:: Texto selecionado ::
Embora a reforma dos Conselhos Distritais (CD) em Hong Kong tenha por objectivo reforçar o domínio das elites “patrióticas” e impedir que os “desordeiros” entrem no sistema político, as implicações são que a vontade dos eleitores de participarem nas eleições para os CD será provavelmente enfraquecida e que a centralização da administração distrital não garantirá provavelmente uma melhor prestação de serviços públicos a nível das bases.
A reforma dos Conselhos Distritais na Região Administrativa Especial de Hong Kong (RAEHK) implica dez pontos principais.
Em primeiro lugar, a proporção de membros nomeados, membros indirectamente eleitos e membros directamente eleitos será de 4:2:2, o que significa que haverá 179 lugares nomeados, 176 lugares indirectamente eleitos provenientes de três organismos (Comités de Área ou AC, Comités Distritais de Combate ao Crime ou DFCC e Comités Distritais de Prevenção de Incêndios ou DFPC) e 88 lugares directamente eleitos. Além disso, haverá 27 membros. No total, apenas 19% dos lugares do CD serão eleitos directamente; 37% provêm dos três órgãos; 38% são nomeados pelo governo; e 6% são membros, que são os presidentes dos Comités Rurais nos Novos Territórios. Os membros directamente eleitos constituirão uma pequena minoria de todos os membros dos CD.
Em segundo lugar, será introduzido um sistema de inspecção da elegibilidade nas eleições para o CD, o que significa que este comité examinará os candidatos e assegurará que cumprem o critério do “patriotismo”.
Em terceiro lugar, ao contrário do que acontecia no passado, em que os presidentes dos CD eram eleitos de entre os membros, os District Officers (DOs) – o funcionário público sénior responsável por cada um dos District Office – serão os presidentes dos CD. Este sistema foi adoptado pela administração colonial britânica em Hong Kong no passado, quando os DO eram os olhos e os ouvidos do governo para tratar dos assuntos distritais. Cada CD deixará de ter um vice-presidente, ao contrário do que acontecia no passado.
Em quarto lugar, os salários e os subsídios dos membros do CD manter-se-ão como na situação actual – um sinal de que o seu apoio financeiro se manterá. Actualmente, cada membro do CD recebe um subsídio de 36 710 HK$ e um montante adicional de 48 446 HK$ para reembolso.
:::
:: Informação fornecida ::
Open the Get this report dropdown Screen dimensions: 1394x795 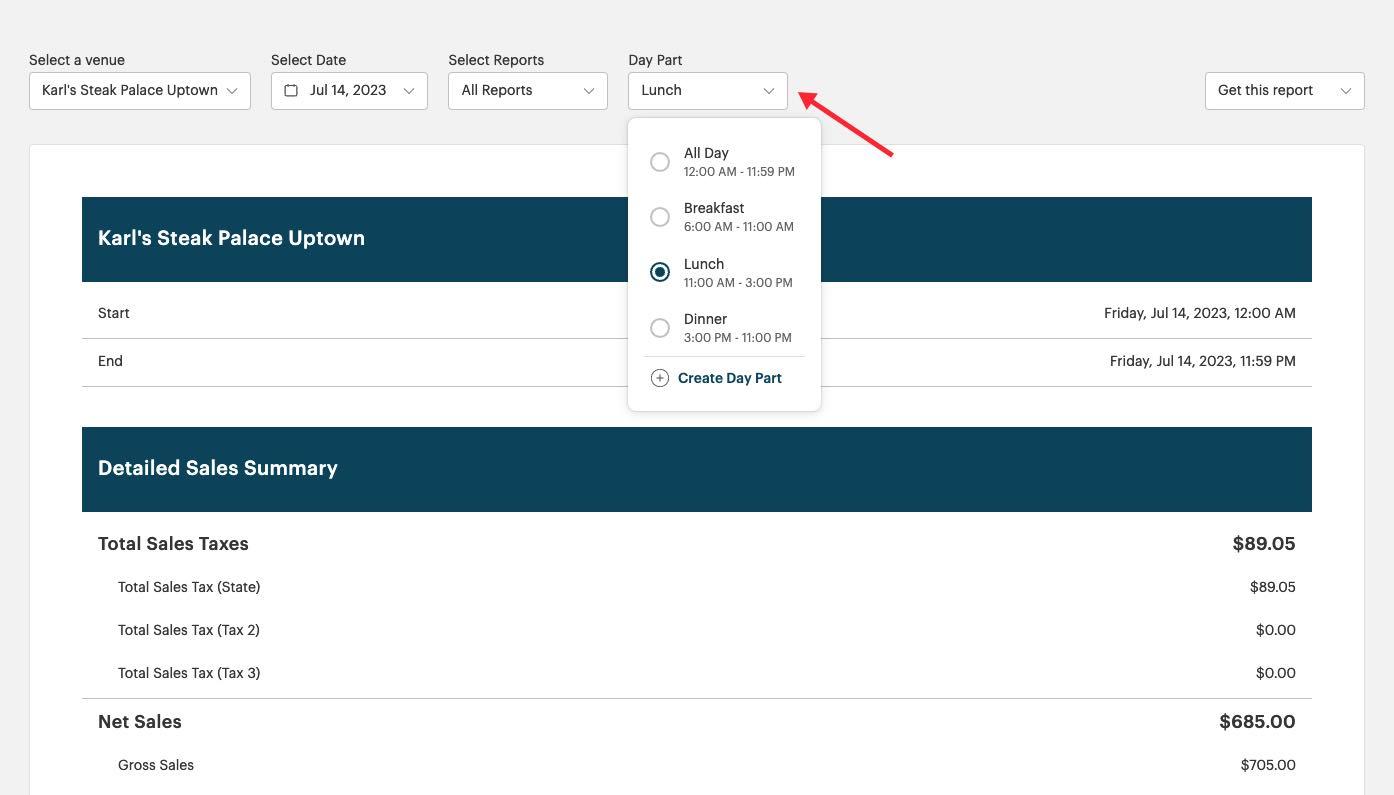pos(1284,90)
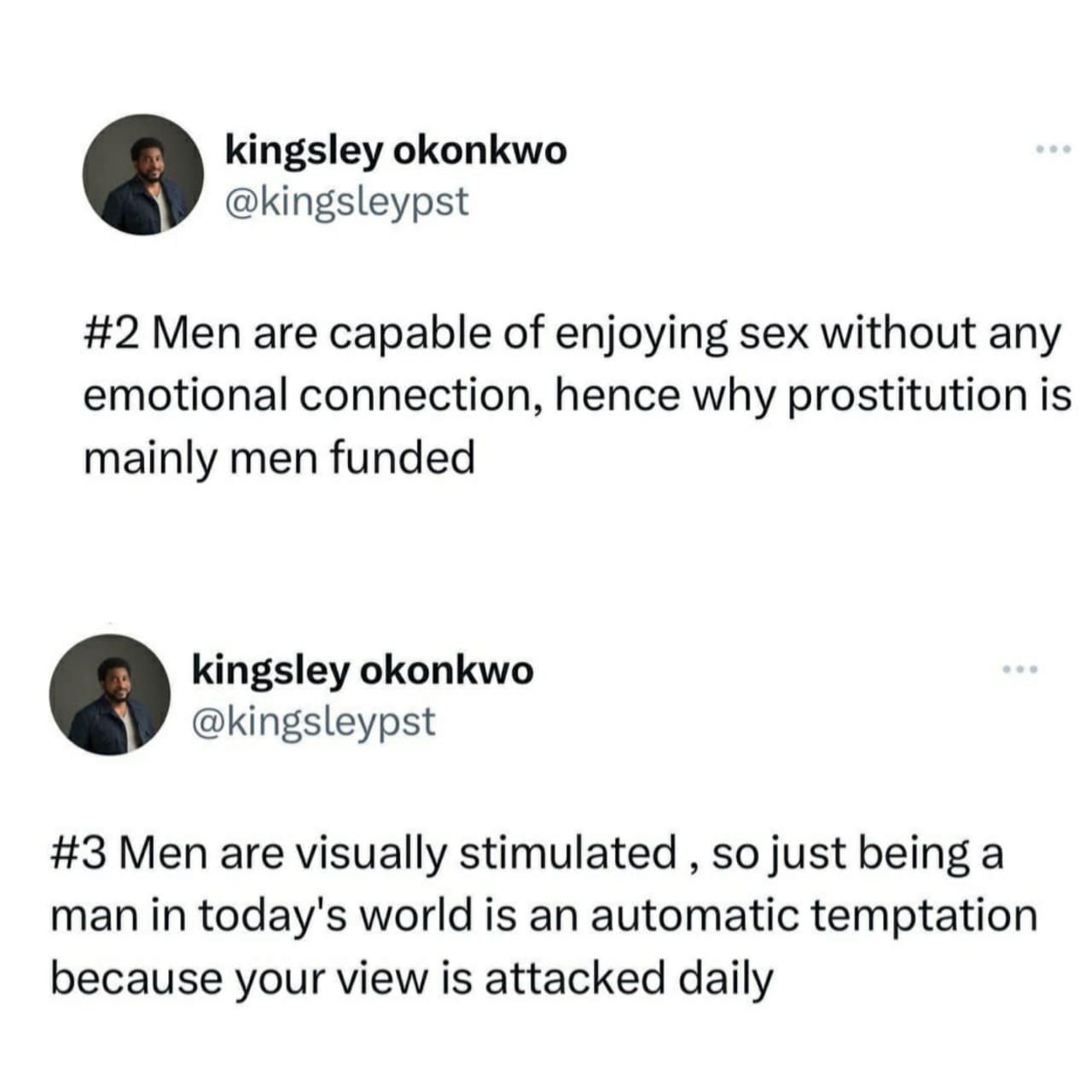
:::
(Tarefas a realizar):
A - Indique se cada afirmação abaixo concorda com o texto sobre a reforma dos Conselhos Distritais de Hong Kong. Responda sim ou não e cite literalmente as palavras do texto que o decidem. (i) Os District Officers passarão a presidir aos Conselhos Distritais. (ii) Cada Conselho Distrital continuará a ter um vice-presidente. (iii) 38% dos lugares serão nomeados pelo governo.
B - Retome o texto sobre a reforma dos Conselhos Distritais de Hong Kong a partir do ponto em que termina.

(Respostas às tarefas):
A -
(i) Sim: "os District Officers (DOs) – o funcionário público sénior responsável por cada um dos District Office – serão os presidentes dos CD".
(ii) Não: "Cada CD deixará de ter um vice-presidente".
(iii) Sim: "38% são nomeados pelo governo".

B -
Em quinto lugar, haverá um mecanismo de supervisão dos deveres, em que o comportamento e o desempenho dos membros do CD serão controlados pelas regras e regulamentos. Especificamente, os membros do CD não podem impedir outros membros e funcionários do governo de participar ou abandonar o local da reunião, e não lhes será permitido assediar, insultar e abusar de membros e funcionários que participem nas reuniões. Além disso, os membros do CD não poderão comportar-se mal, interrompendo o discurso de outros sem a aprovação do presidente. Também não é permitido ignorar o trabalho designado pelo presidente. Os membros do CD serão penalizados se faltarem frequentemente às reuniões sem justificação. Também perderão a elegibilidade para se tornarem membros do CD se violarem a lei de Hong Kong. Além disso, se abusarem da utilização dos recursos para benefício próprio e se fizerem publicidade inadequada sem respeitar as funções do CD, serão sujeitos a sanções.
O mecanismo de punição será o seguinte: o presidente do CD accionará este mecanismo depois de receber as assinaturas conjuntas de três membros e essa medida deverá ser aprovada por metade dos membros de um CD. Em seguida, quatro membros do CD e um membro independente formarão uma comissão de inquérito e apresentarão um relatório ao Secretário para os Assuntos Internos e a Juventude. As recomendações da comissão incluirão a possibilidade de exortar o membro em causa a comportar-se, de o advertir, de lhe aplicar uma multa ou de lhe retirar o mandato. Se o membro do CD afectado considerar que a sanção é injusta, pode recorrer ao Secretário-Geral.
Em sexto lugar, qualquer candidato que concorra às eleições directas do CD terá de ser nomeado por, pelo menos, 3 membros do CA, 3 membros da DFCC, 3 membros da DFPC e 50 cidadãos de um círculo eleitoral geográfico. No passado, um candidato que concorresse às eleições para o CD só tinha de obter 10 nomeações de 10 cidadãos de um círculo geográfico com a aprovação do responsável pelas eleições.
Em sétimo lugar, os CD, enquanto órgãos consultivos, deixarão de ter o poder de atribuir recursos financeiros através do regime de participação distrital e do regime distrital de pequenos projectos. Por outras palavras, a função financeira dos CD será restringida.
Em oitavo lugar, a nível distrital, haverá um Comité Distrital de Liderança Governamental presidido pelo Secretário-Chefe e um Grupo Especial de Gestão Distrital presidido pelo Subsecretário para a Administração. Estes dois grupos vão dirigir o trabalho dos departamentos governamentais a nível distrital.
Em nono lugar, serão mantidos os anteriores Comités de Gestão Distrital que existiam lado a lado com os CD. Estes comités continuarão a ser presididos por funcionários distritais e os seus membros serão provenientes de departamentos governamentais a nível distrital.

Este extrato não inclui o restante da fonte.